FogCatcher · 07/10/2025 12:48

He won’t say what exactly I would need to do which is worrying.

Maybe reply with a list of what he would have to do.

It must have been bad for you to spend a year planning to leave. Don't even think of going back. Remember how it was and look forward to making your current life as good as you can.

HereForTheFreeLunch · 07/10/2025 12:51

FogCatcher · 07/10/2025 12:25

It’s just hard to accept him blaming me completely for leaving even though I’ve told him the reasons (him treating me badly) it’s like he’s completely deaf to any of my reasons and only sees how hurt he is.

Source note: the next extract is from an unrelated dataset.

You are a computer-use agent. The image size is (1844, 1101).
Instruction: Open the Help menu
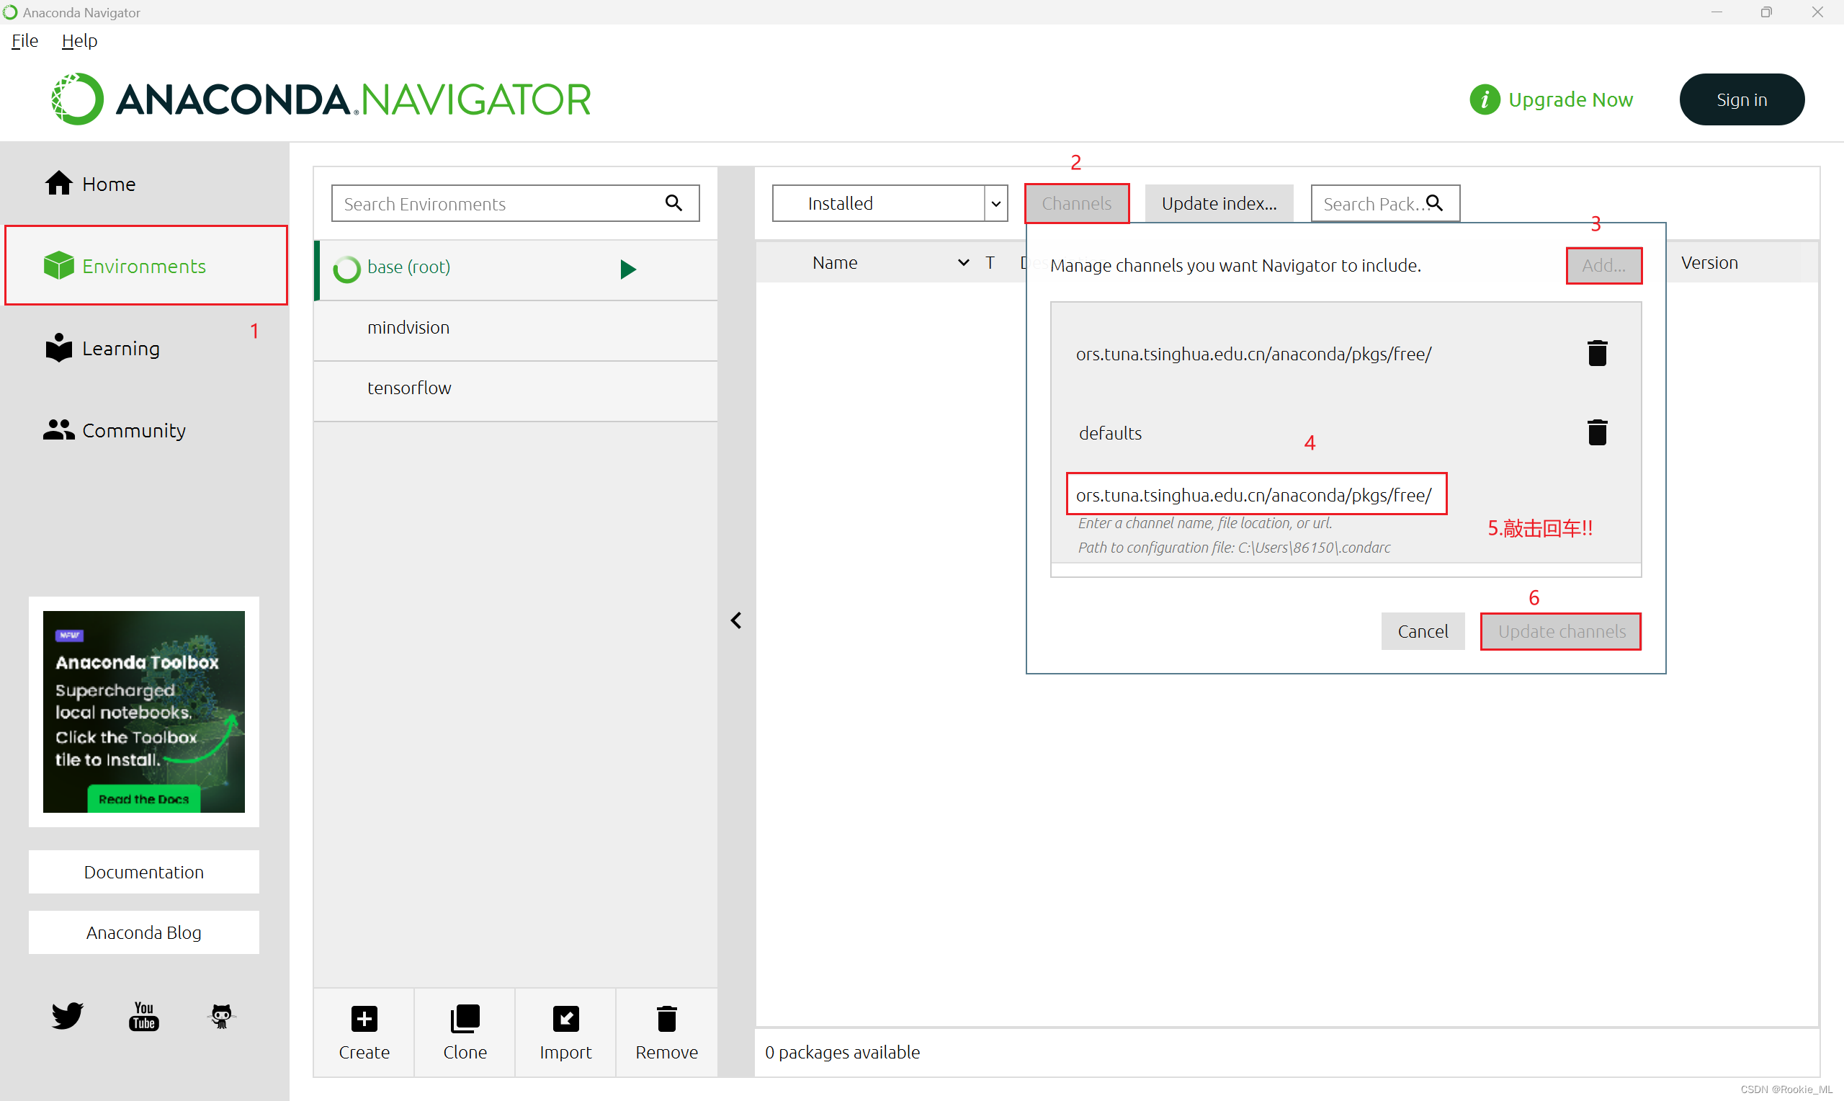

If he was capable of seeing your perspective you would possibly be still together. He is incapable of seeing you as a fully functional human being.

Think of it for a moment from another perspective - your fridge or your washing machine started going on about how they have rights too and don't like you being the one to decide everything... You would be super annoyed with the washing machine but you would never see it's perspective because it's role in your kitchen is to wash clothes - not to have emotions and feelings. It's bad enough that it breaks down every now and then - but a hospital visit is inevitable sometimes. But that's it - beyond that it should just wash the clothes.

You are the malfunctioning white goods in your husband's life. He will never see your perspective.

Squigglydums · 07/10/2025 12:51

Still confused on this post.

Pollqueen · 07/10/2025 12:52

He's punishing you for leaving, he's not at all contrite and if you go back he will have won, you will be the one in the wrong and he won't let you forget it

I have a friend who left her truly nasty DH. Went back because of the DC and he's never stopped punishing her for it and now she's back at square one. And it wasn't easy to leave the first time

StewkeyBlue · 07/10/2025 12:53

FogCatcher · 07/10/2025 12:25

It’s just hard to accept him blaming me completely for leaving even though I’ve told him the reasons (him treating me badly) it’s like he’s completely deaf to any of my reasons and only sees how hurt he is.

Do you not trust your own judgement?

Why on earth would you expect a man you need to leave to agree with you?

So what if he blames you - he blames you because he is an abusive twat...and that is why you are leaving.

And more fool you if you even consider getting back together.